** Start SELECTION **
In [1]:
import matplotlib.pyplot as plt
import numpy as np
import xarray as xr

# Reading and Contouring Gridded Data
One of the most common file types for gridded data in the Earth System Science domain is netCDF or network common data format. This is a binary style file that can't be read by just "opening" the file with word or excel. In order to read these files, which contain not only the data values, but additional data describing coordinate variables (like latitude and longitude) and other metadata (e.g., information about the data) like units of data variables and coordinate reference system information.

There are a number of different Python modules that can read in netCDF files, but there is one that rises to the top for its ability to read and utilize the coordinate and attribute information to help us do our work. This module is called Xarray and is one of the most useful modules to learn if you are going to work in Python with multi-dimensional gridded datasets.

Xarray Documentation: http://xarray.pydata.org/en/stable/

Additionally, when plotting two dimensional data (e.g., those data files that have latitude and longitude coordinates associaed with them) we want to be able to produce contour plots that can give an indication of how those variables change over the domain space. Matplotlib has additional plotting functionality to that which we have previously discussed to be able to do contour and contour-filled plots.

Matplotlib Contour Plots: https://matplotlib.org/stable/api/_as_gen/matplotlib.pyplot.contour.html

In this notebook, we'll:
* work to read in some topographic data using Xarray
* learn how to find out more about our data
* work to subset our data in meaningful ways
* learn to plot contours of a 2D field

## Xarray

There is a Python module designed to work with multi-dimensional datasets, like model output, that captures not only the data arrays, but the associated data with it. For example, if we have temperature data from across the globe and for a number of forecast hours, we'll need a couple of arrays to help understand the coordinate variables (e.g., time, latitude, longitude). Xarray describes this set of arrays and coordinate variable arrays as a "dataset", where each variable is considered a "dataarray".
** End SELECTION **
▶ **GIVEN EXERCISE 1**:
Answer these about the notebook on gridded data:
(a) What does netCDF stand for?
(b) Which Python module does the notebook single out as the best at using coordinate and attribute information when reading netCDF files?
(c) In Xarray's terms, what is each variable within a dataset called?
▶ **GIVEN EXERCISE 2**: Can you write what comes next in the notebook on gridded data, picking up after its final sentence?
The lines after this point come from a separate source.
** Start EXTRACTED ENTRIES **
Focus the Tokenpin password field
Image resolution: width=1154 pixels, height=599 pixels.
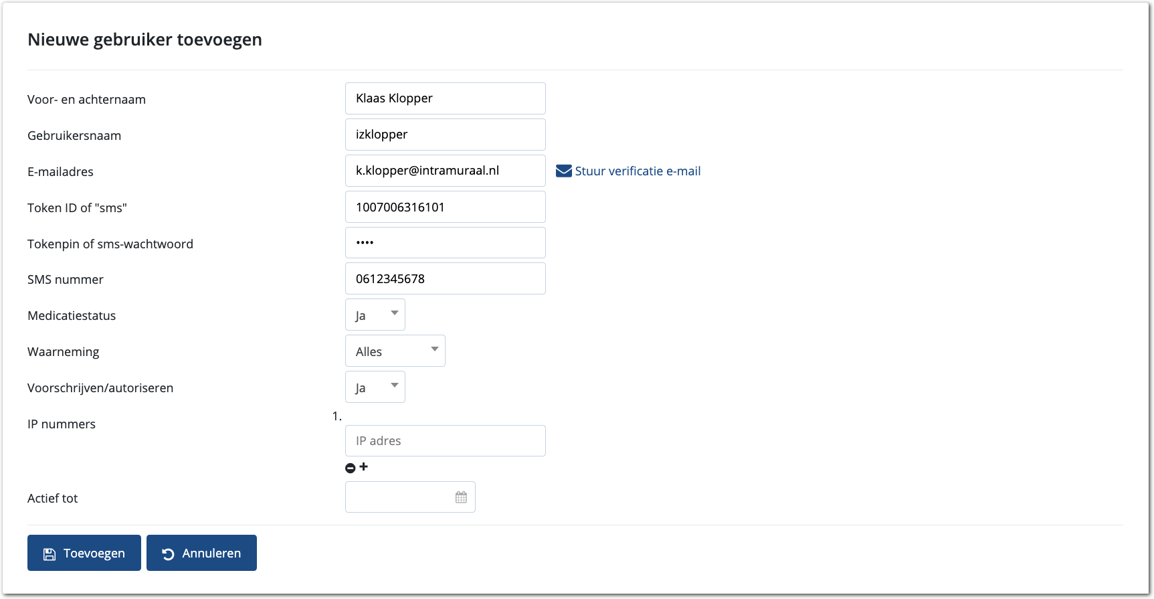coord(445,243)
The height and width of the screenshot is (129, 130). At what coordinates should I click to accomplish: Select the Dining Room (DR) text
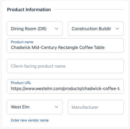point(29,29)
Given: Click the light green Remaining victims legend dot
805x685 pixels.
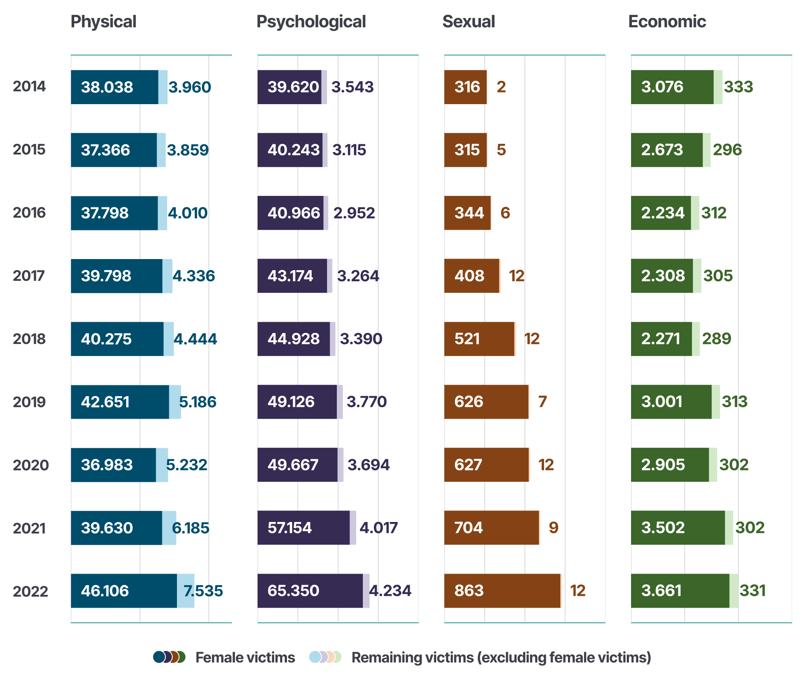Looking at the screenshot, I should click(337, 657).
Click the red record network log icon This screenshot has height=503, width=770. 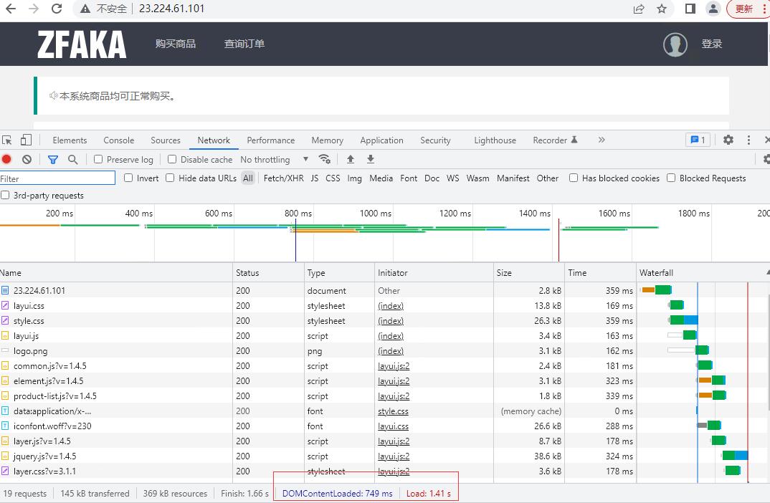[x=6, y=160]
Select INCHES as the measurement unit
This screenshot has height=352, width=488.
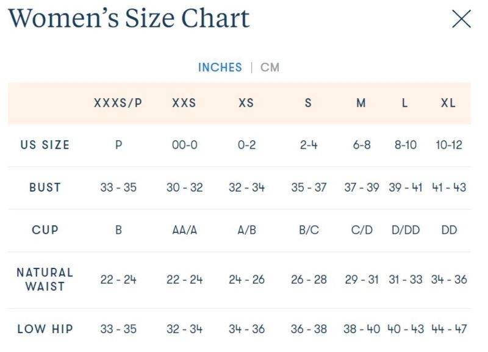[220, 67]
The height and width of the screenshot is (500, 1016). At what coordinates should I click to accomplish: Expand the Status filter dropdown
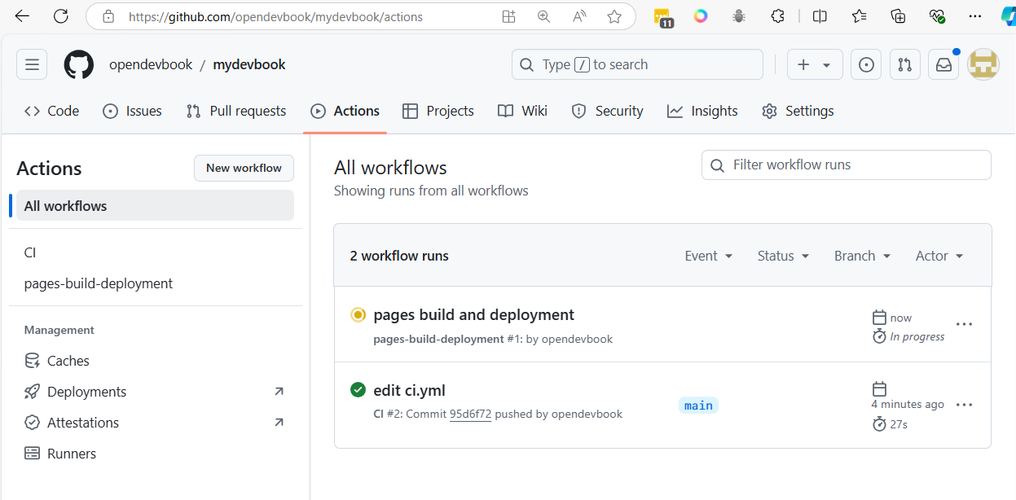pos(783,256)
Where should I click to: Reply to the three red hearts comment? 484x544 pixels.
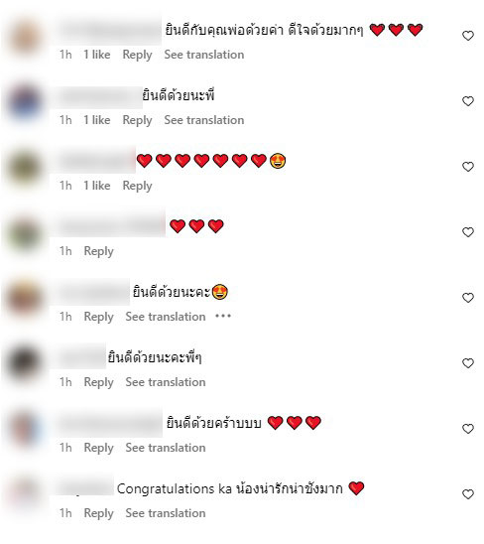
** End EXTRACTED ENTRIES **
▶ **TASK RESPONSE 1**:
(a) Network common data format
(b) Xarray
(c) A "dataarray"

▶ **TASK RESPONSE 2**:
**Dataset**

Contains:
- data variable arrays
- coordinate variable arrays
- attributes (other metadata)

**DataArray**

A variable with associated coordinate information (lat, lon)

Temperature[times, lat, lon]
> times for this variable

> latitude for this variable

> longitude for this variable

http://xarray.pydata.org/en/stable/

This module is built on top of Numpy, so underlying the data variable arrays and the coordinate variable arrays are Numpy arrays that can be subset in the same way as traditional Numpy arrays. Additionally, many of the same methods that you could perform on a Numpy Array you can perform on an Xarray DataArray. Xarray has also built additional methods for making subsetting and working with your data much more intuitive and user friendly (once you get to know how to use it).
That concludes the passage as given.